= Shalom Tomáš Neuman =

American painter

Shalom Tomáš Neuman (born July 27, 1947 in Prague, Czechoslovakia) is a Czech-American artist, museum founder, and the driving force behind the visual arts concept of "fusionism".

==Biography==
Neuman was born into a Jewish family in Prague in what was then Czechoslovakia. Before he was born, under the Nazis much of his immediate family was killed and then during the Iron Curtain era which followed many of the remaining members of his clan were given the choice of Siberia or death. Subsequently, Neuman along with his family moved to Israel. At the age of 12 Neuman emigrated to the United States with his family. Neumann studied at the Tyler School of Art in Philadelphia before going on to get dual BFAs and MFAs from Carnegie Mellon University in Sculpture and painting.

Neuman has taught at Cooper Union and Parsons School of Design and been a visiting lecturer at The School of Visual Arts, the Pratt Institute, and Yale University.

Neuman is a member of the Rivington School. Neuman is a 2013 recipient of a Premio Galileo Giglio d'Oro award in art upon which occasion he produced a Fusionism event at the Teatro della Pergola in Florence. Neuman is closely associated with he New York City literary collective The Unbearables.

From August to November 2011 his work was the subject of the exhibition "The Fusion Art of Shalom Neuman" at the National Gallery of Prague.

His wife Karen is a professor of art at the Fashion Institute of Technology.

==Work==
Neuman is represented by the Georges Bergès gallery in New York Cityand the ARTandtide gallery in Verona. Italy. Neuman's work has been written about by critics such as Donald Kuspit, and Robert C. Morgan (1923-2024), the latter of whom described Neuman's work as "Humanism in exile". His work is held in the permanent collection of the National Gallery of Prague, the Jewish Museum in Prague, the Museum Kampa in Prague as well as the Ellis Island Museum and the Museum of Modern Art, both in New York City. Neuman's Fusionarts book is in the library of Museum of Modern Art in New York City. Neuman has and has had work in the collections of Elaine de Kooning, Enrico Baj, Chemical Bank, Paolo Martini and Ivan Karp, amongst others.

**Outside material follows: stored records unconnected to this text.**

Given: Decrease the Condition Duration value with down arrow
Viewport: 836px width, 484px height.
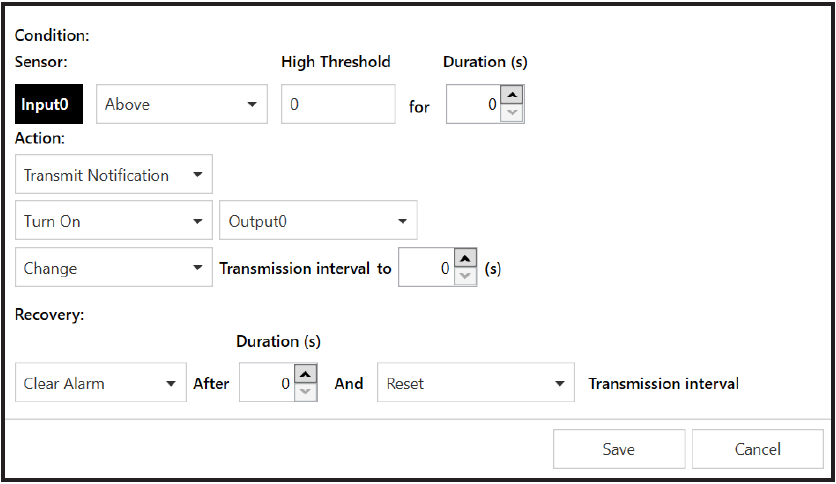Looking at the screenshot, I should point(511,113).
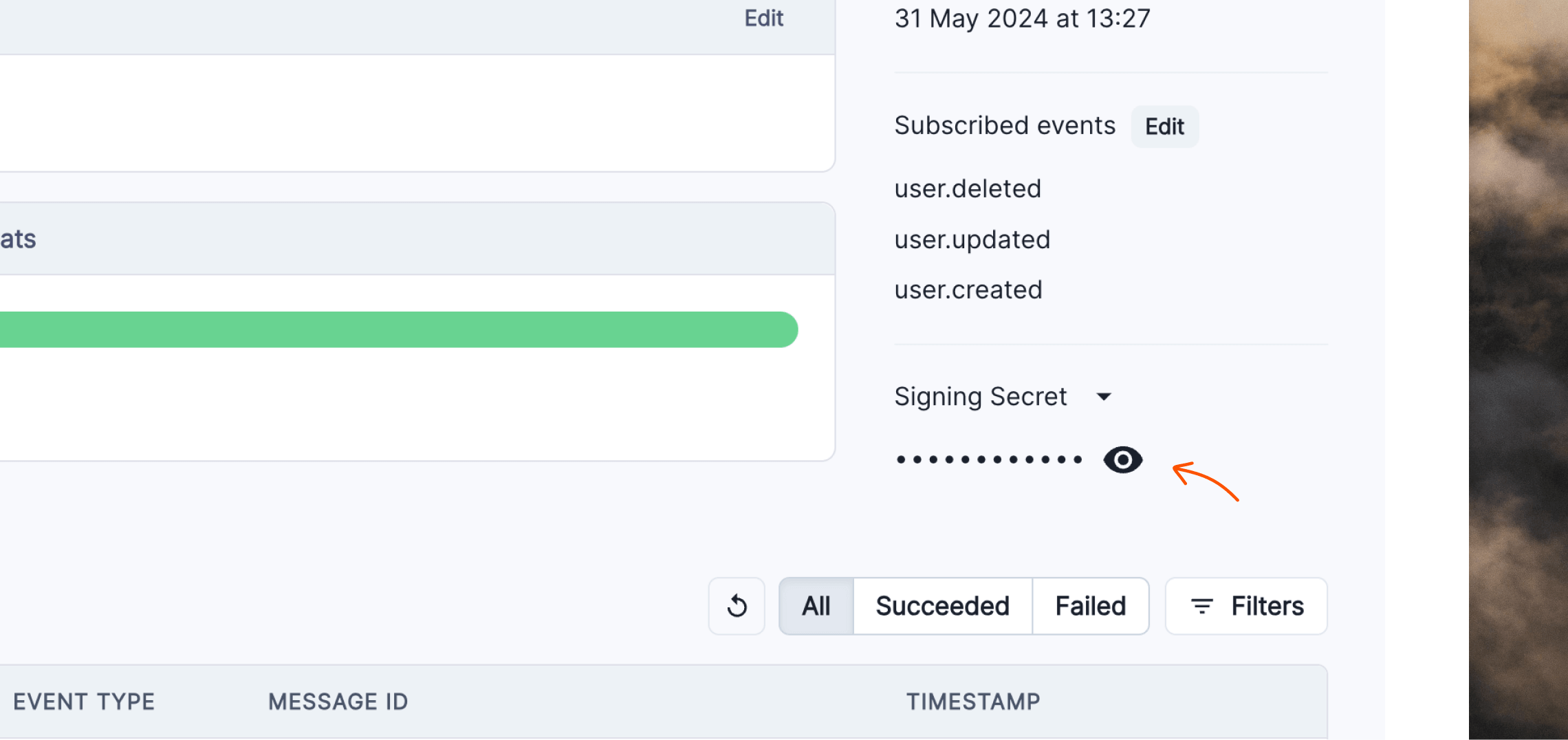1568x740 pixels.
Task: Click the green success progress bar
Action: pyautogui.click(x=399, y=329)
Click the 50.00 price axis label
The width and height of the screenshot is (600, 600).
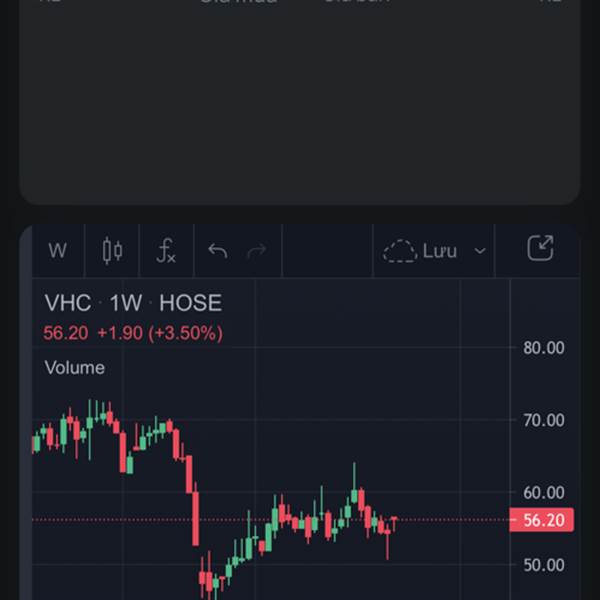544,564
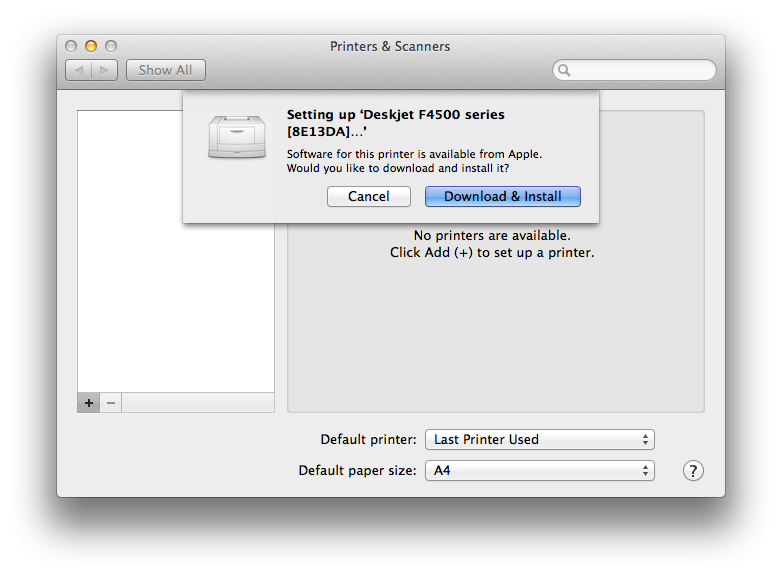
Task: Click the red close window button
Action: [x=71, y=46]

==Controversy in Easton, Pennsylvania==
Neuman's work in the form of two signs spelling out "Shithole" and "Bullshit" were the source of some controversy in the city of Easton, Pennsylvania where he opened one of the FusionArts Museums. Therein the artist placed two 10 ft long signs with bright yellow letters spelling out the phrases, "Shithole" and "bullshit" which Neuman suggested was a response to some of the profane terms the 45th President of the United States, Donald Trump has employed and specifically when the commander-in-chief said and “s---hole countries in Africa. Meanwhile, Easton mayor, Salvatore J. Panto Jr. insisted that the signs come down, not, because of the language employed, but, rather because of Zoning ordinances.

The city had received complaints and the pieces were placed directly across from a playground and the Easton Area School District's Cottingham Stadium, where football games are held. Then Neuman was given a 72-hour warning by the city to remove the signs and told he would be given a $500 a day fine for failure to do so. The artist then refused to do so.

Thereafter Neuman scored a victory when after a meeting between Neuman and his lawyer and the city of Easton's solicitor it was decided that the works were protected under the First Amendment to the United States Constitution and that the fines no longer applied.

==Museums==

Sometime after moving to New York City Neuman bought an abandoned building on Stanton Street in Manhattan for $125,000.00
Therein Neuman founded the FusionArts museum on the Lower East Side of New York City and subsequently in two other locations; Prague, Czech Republic, and Easton, Pennsylvania.